- Born: 1290
- Died: 1319 (aged 28–29)
- Spouse: Havtore Jonsson, Baron
- Issue: Jon Havtoresson Sigurd Havtoresson
- House: Sverre (by birth) Sudreim (by marriage)
- Father: Haakon V of Norway
- Mother: Gro Sigurdsdatter

= Agnes Haakonsdatter =

Princess Agnes Haakonsdatter of Norway (Old Norse: Agnes Hákonardottir; 1290 - 1319) was the oldest daughter of King Haakon V of Norway by Gro Sigurdsdatter, daughter of Sigurd Lodinsson and wife Baugeid Steinarsdatter and as such the prime heir.

However, as King Haakon V had somehow forgotten to officially marry her mother, prior to arranging Princess Agnes' conception, it was eventually decided that for political concerns, Princess Agnes and her descendants were moved 1 level down of the list of inheritance and her younger sister Ingeborg Haakonsdatter was moved 1 step up on the list inheritance. This meant that the Norwegian Throne would be passed through her younger sister Ingeborg Haakonsdatter, but that Princess Agness and her descendants remained the rightful heirs to the throne, if Ingeborg's line failed.

==Biography==
In 1302, Agnes married Havtore Jonsson, Baron (1275 - 1320).
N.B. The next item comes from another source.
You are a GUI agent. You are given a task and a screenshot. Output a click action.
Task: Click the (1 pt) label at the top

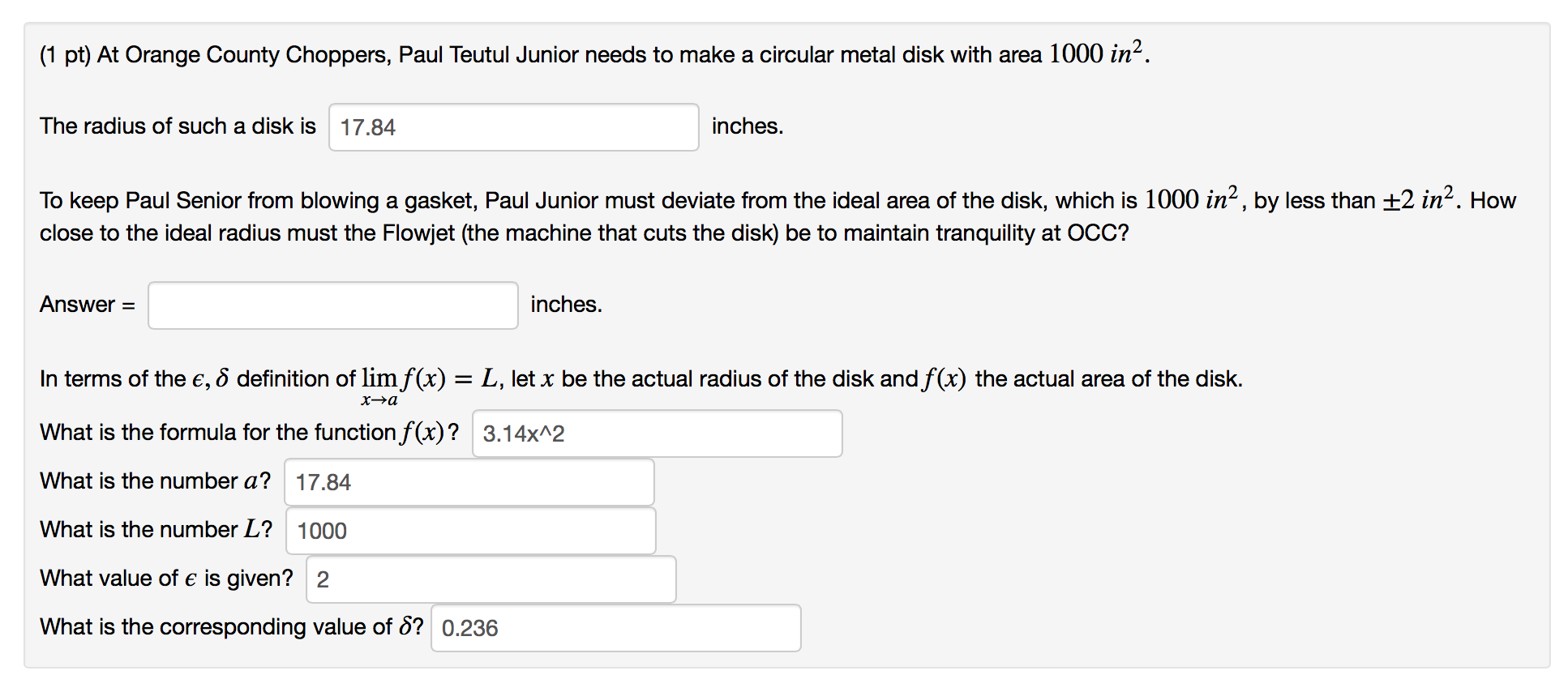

He was son of Jon Ivarsson Raud (ca. 1245 – ca. 1312) of the Sudreim Clan (Sudreimsætten) in Romerike and wife Asa Haftorsdatter. Havtore was the Governor of Romerike and held eight estates and territories throughout Norway, including Borregård in Sarpsborg.

Their sons Jon Haftorson av Sudrheim (baron og Riksråd) and his brother Sigurd Havtoresson was collectively referred to as sons of Havtore (Havtoresønnene), and would become central persons in Norwegian politics. Jon Havtoresson (ca. 1312 - ca. 1390), married to Birgitta Knutsdotter Lejon (- Huseby, Onsøy, 1395), and Sigurd Havtoresson (ca. 1315 - ca. 1392) accessed influential positions during the reign of their half-cousin, King Magnus VII Ericson.